Hunger and Nutrient Deficiency
When your body is deprived of essential nutrients or you haven't eaten adequately throughout the day, it can lead to intense hunger. Low-calorie foods, being low in nutrients, might not satisfy this hunger, causing you to eat more in an attempt to feel full. This is especially true if your diet lacks protein, fiber, and healthy fats, which are critical for satiety.
Emotional Eating
Emotional eating involves consuming food as a way to deal with emotions rather than physical hunger. Stress, anxiety, loneliness, and boredom are common triggers. Low-calorie "safe" foods might serve as an option that seems less harmful, but the act of binging can be a way to distract yourself from uncomfortable feelings or fill an emotional void.
Diet Restrictions
Strict diets or food restrictions can lead to a cycle of deprivation and overindulgence. When you finally allow yourself to eat something you've been avoiding, you might overeat it as a response to the period of restriction. This can be particularly common if you’ve labeled these low-calorie foods as "safe," leading to overconsumption when you feel the urge to snack.
Palatability and Habit
Many low-calorie "safe" foods are designed to be easy to consume, but their light, often crunchy texture can make them easy to eat in large quantities without realizing it. Additionally, if you’re used to snacking on them out of habit, it can be easy to binge simply because they are readily available and perceived as low-risk.
Blood Sugar Levels
Simple carbohydrates found in many low-calorie "safe" foods can cause rapid spikes in blood sugar followed by quick drops. This fluctuation can trigger cravings for more carbs as your body seeks to stabilize blood sugar levels. Over time, this can create a cycle of craving and consuming more of these foods.
Strategies for Managing Binge Eating
1. Balanced Diet: Ensure your meals are well-balanced with adequate protein, healthy fats, and fiber to keep you full longer and reduce cravings.
2. Mindful Eating: Practice mindful eating by paying full attention to the act of eating and recognizing hunger and fullness cues. Avoid distractions like TV or phones while eating.
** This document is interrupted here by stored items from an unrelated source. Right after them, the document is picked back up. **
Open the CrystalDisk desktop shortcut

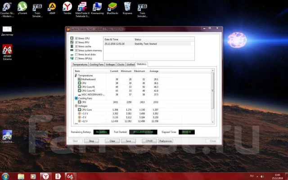coord(7,136)
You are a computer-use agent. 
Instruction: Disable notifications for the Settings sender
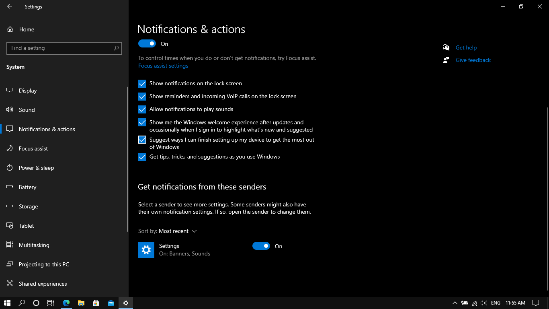(x=261, y=246)

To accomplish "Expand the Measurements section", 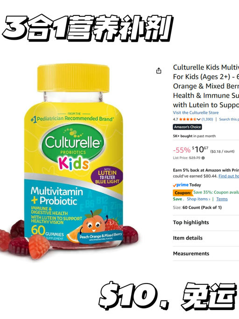I will (x=206, y=254).
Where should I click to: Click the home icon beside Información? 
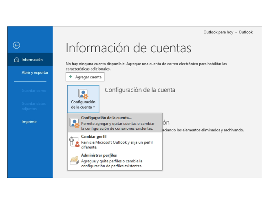(x=17, y=60)
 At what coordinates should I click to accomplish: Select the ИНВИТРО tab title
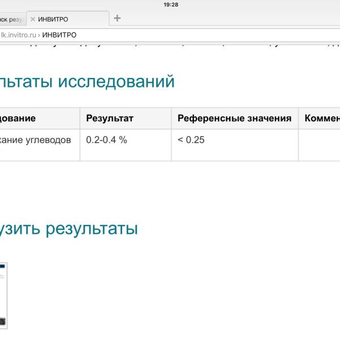tap(53, 19)
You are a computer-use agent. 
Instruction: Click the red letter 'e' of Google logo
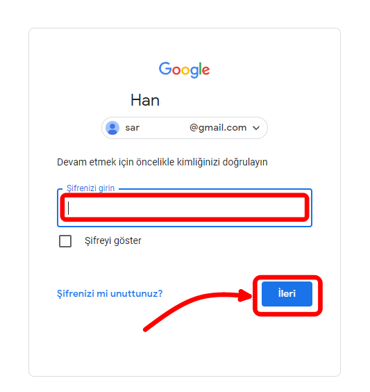point(205,70)
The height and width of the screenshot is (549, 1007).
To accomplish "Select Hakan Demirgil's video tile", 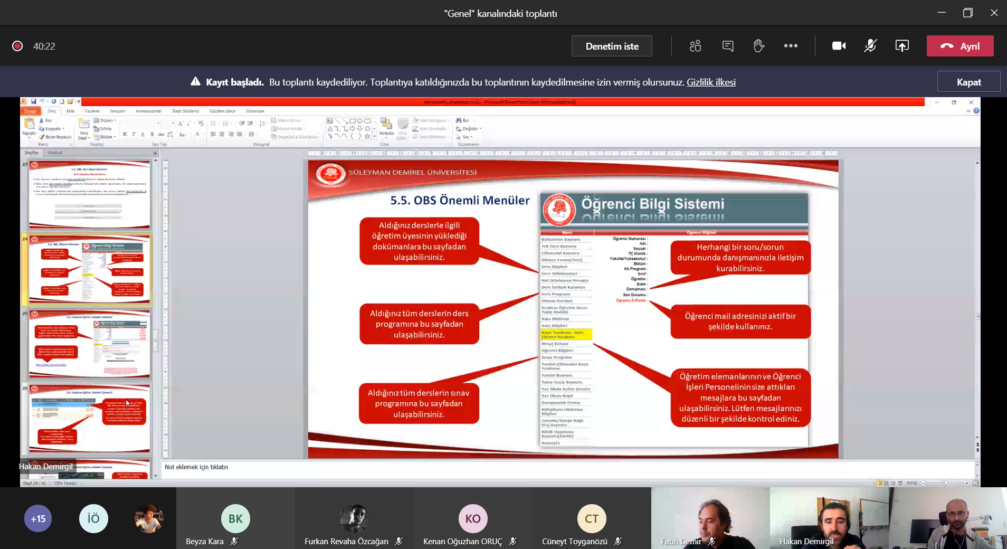I will coord(829,517).
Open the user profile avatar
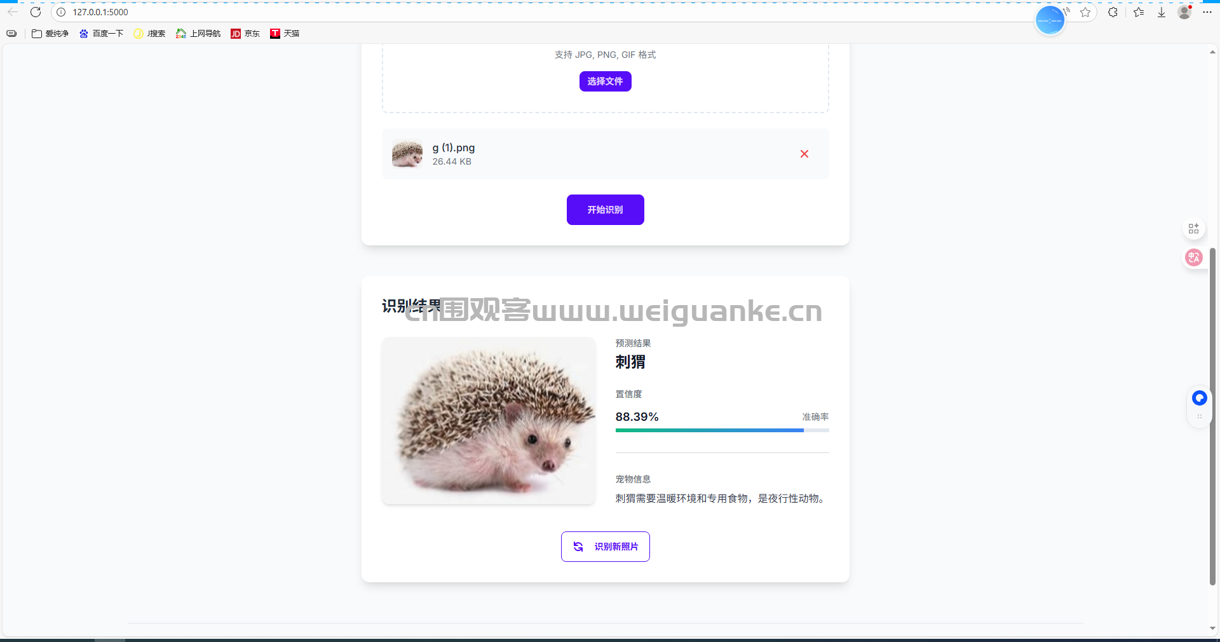Viewport: 1220px width, 642px height. point(1184,12)
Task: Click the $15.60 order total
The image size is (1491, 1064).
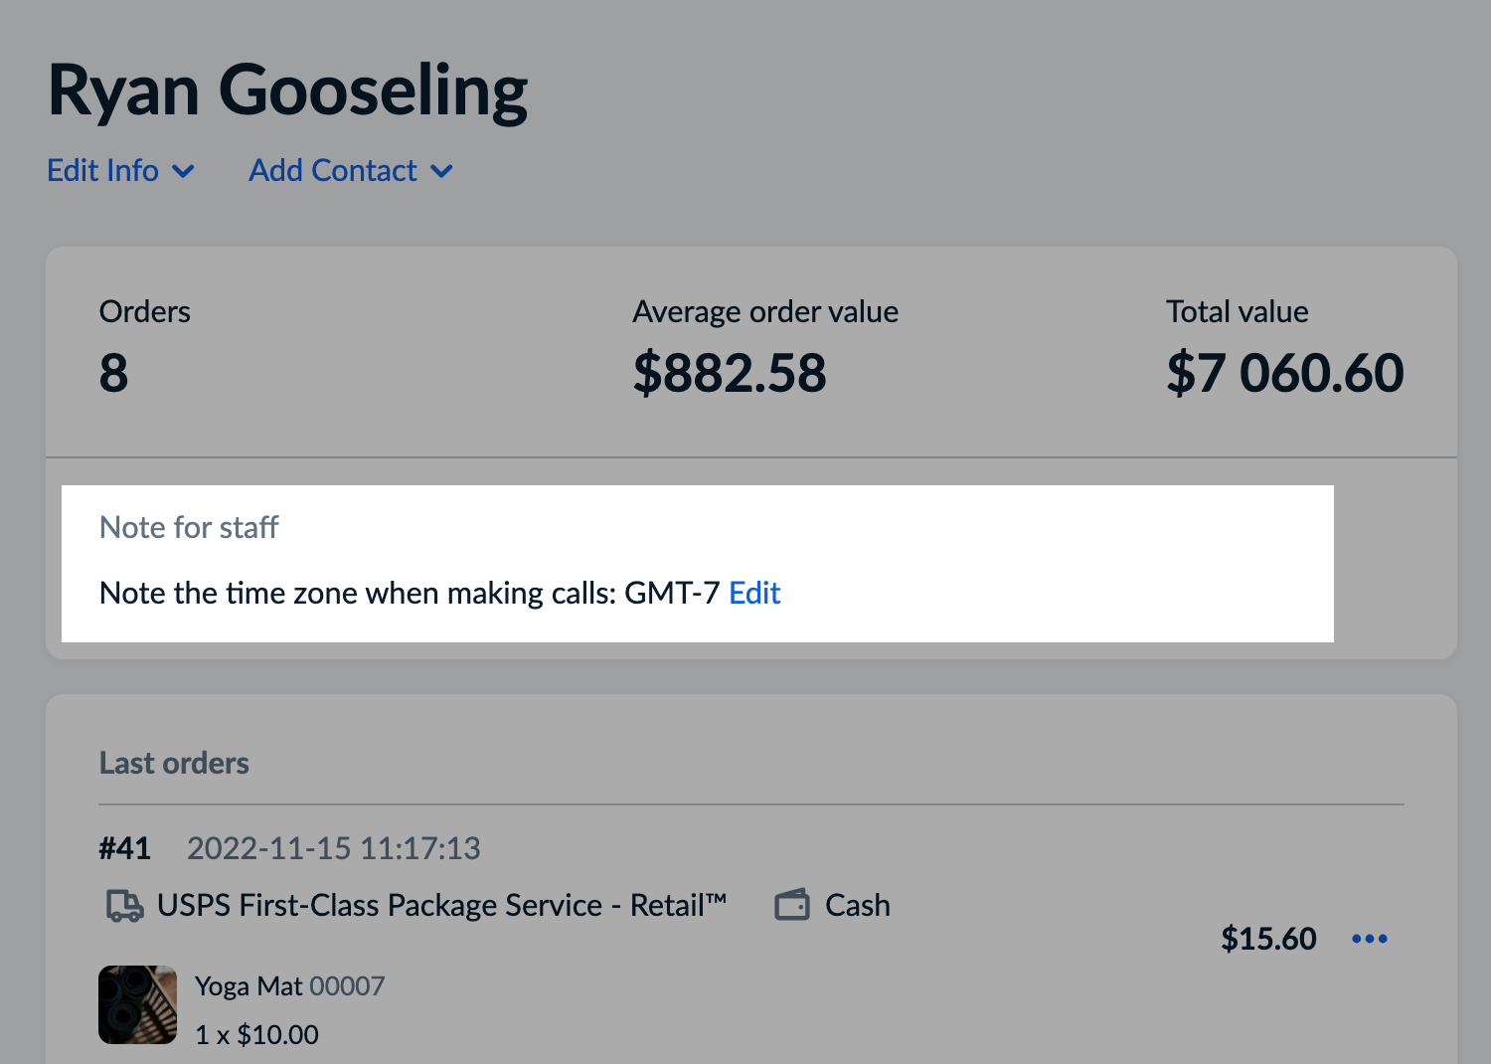Action: click(1268, 939)
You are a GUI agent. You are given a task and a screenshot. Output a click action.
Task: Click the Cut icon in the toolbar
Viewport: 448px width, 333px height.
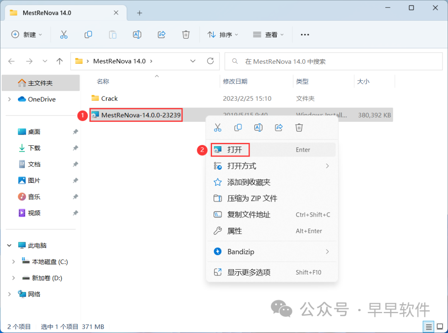coord(63,35)
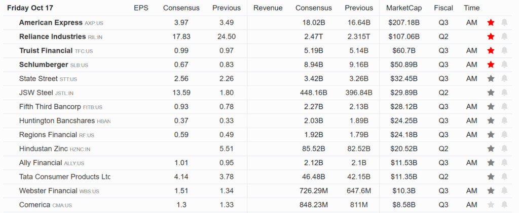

3. Emotional Awareness: Identify emotional triggers for eating and develop alternative coping strategies, such as journaling, meditation, or talking to a friend.
4. Regular Meals: Maintain regular eating patterns to prevent extreme hunger. Skipping meals can often lead to overeating later.
5. Healthy Alternatives: Keep healthier snacks available that provide more nutrients and are more satisfying, such as nuts, yogurt, or fruits.
6. Professional Support: If binging is frequent or distressing, consider seeking help from a nutritionist, therapist, or counselor specializing in eating behaviors.
Addressing the underlying reasons for binging can lead to more sustainable eating habits and improve overall well-being.